"You can use your coupons for an occasional evening out," he urged, and the school would get 50 cents of every dollar spent on greasy burgers and fries. "Remember BK!" my teacher enthusiastically reminded us every day thereafter. We went home that week with flyers pinned to our shirts urging Keswick families to consume large quantities of V8 juice and Franco-American gravies, so that the labels from the cans could be steamed off and redeemed by the school for cheaply made audiovisual equipment; soon Cathy and I were sending our own sodden stack of tomato and cream-of mushroom soup labels by the kitchen sink at home.
The school had taken its name from a holiness movement that originated in Keswick, the principal town in England's Lake District, in the late nineteenth century. The Keswick faithful's defining tenets were separatism and outward markers of piety, a worldview that required a "strenuous and visible morality," as one historian described it.
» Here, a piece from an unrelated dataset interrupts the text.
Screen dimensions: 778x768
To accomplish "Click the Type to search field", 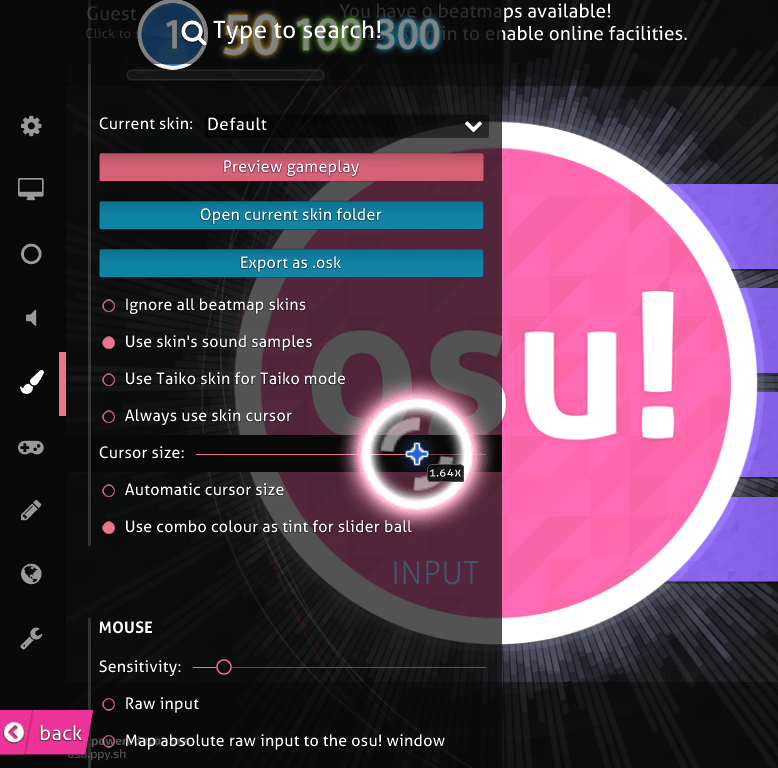I will [x=297, y=30].
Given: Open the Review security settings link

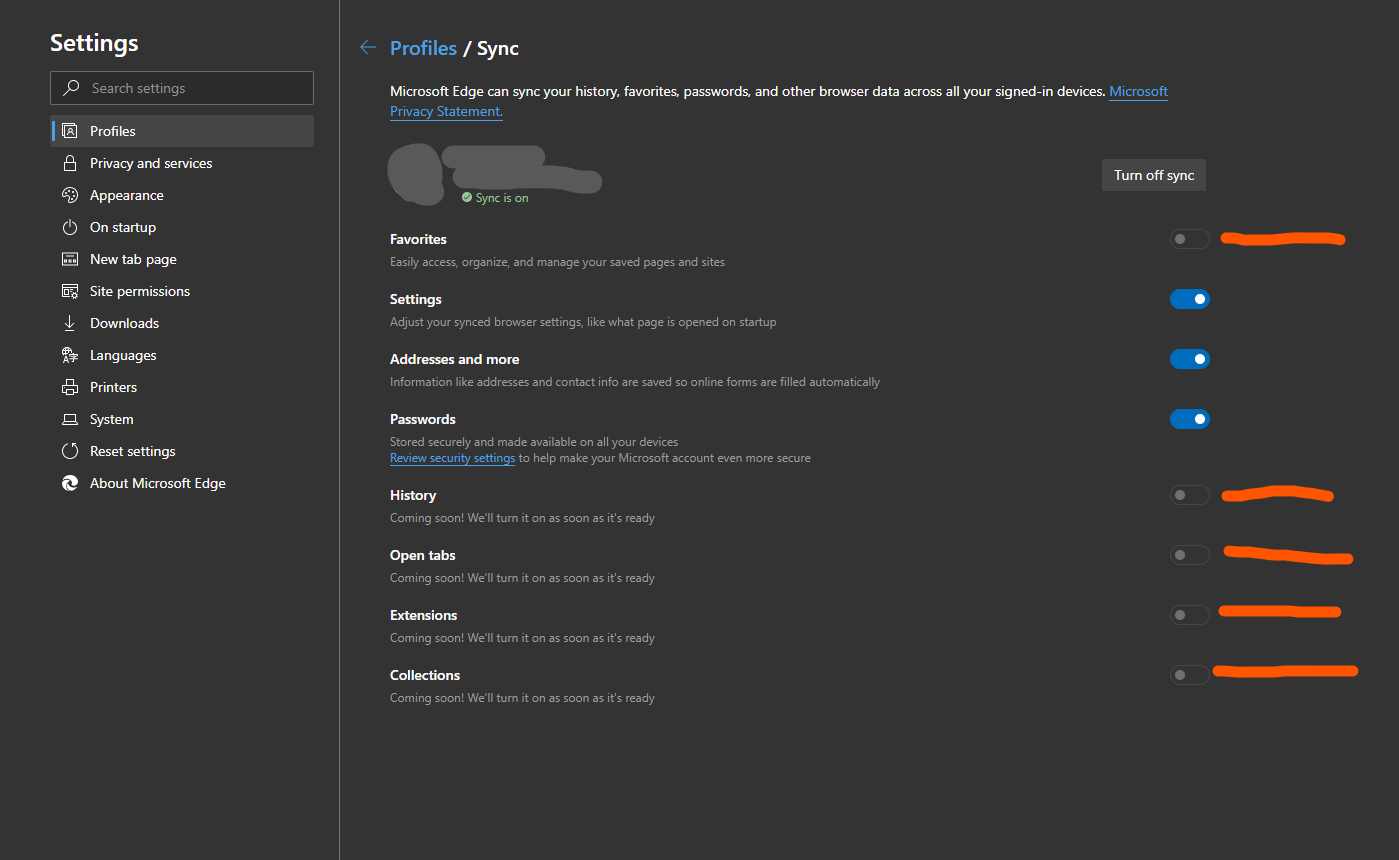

The school was affiliated with the Moody Bible Institute, one of America's oldest fundamentalist Protestant institutions, based in Chicago, which has trained generations of missionaries, ministers, and Christian educators since its founding in 1886. Moody added to separation from the world a corresponding commitment to winning souls to Christ. "I look upon this world as a wrecked vessel," Dwight L. Moody once said of this form of evangelism. "God has given me a lifeboat and said to me, 'Moody, save all you can!'"
Keswick began not as a lifeboat but as a thirteen-acre chicken farm -- a dilapidated property containing little more than oak trees, some diseased citrus, that very log cabin next to the playground, covered in tongue-in-groove cypress, and a garage, where the owner housed the more aggressive birds he used for cockfighting.
In 1953, a recently widowed mother of two children named Ruth Munce bought the property, hoping to transform it into a private school where "God would be the sum of the equation, the Bible a textbook." The chicken house became the senior classroom, the log cabin the lower school, and the Grace Livingston Hill Memorial School was born.
Munce was Christian royalty of a sort; her mother, for whom she named the school, was the woman who pioneered the Christian romance novel and wrote more than one hundred of them before her death in 1947. Ruth Munce, writing under the name Ruth Livingston Hill, was known to have kept the fledgling Memorial school afloat by publishing her own Christian romances, earnest salutations with titles such as Morning Is for Joy and The Jeweled Sword. The school grew modestly during the 1960s and 1970s, and in 1978, just about the time I arrived to begin my first day of school, it became part of the Moody Bible Institute and changed its name to Keswick Christian School.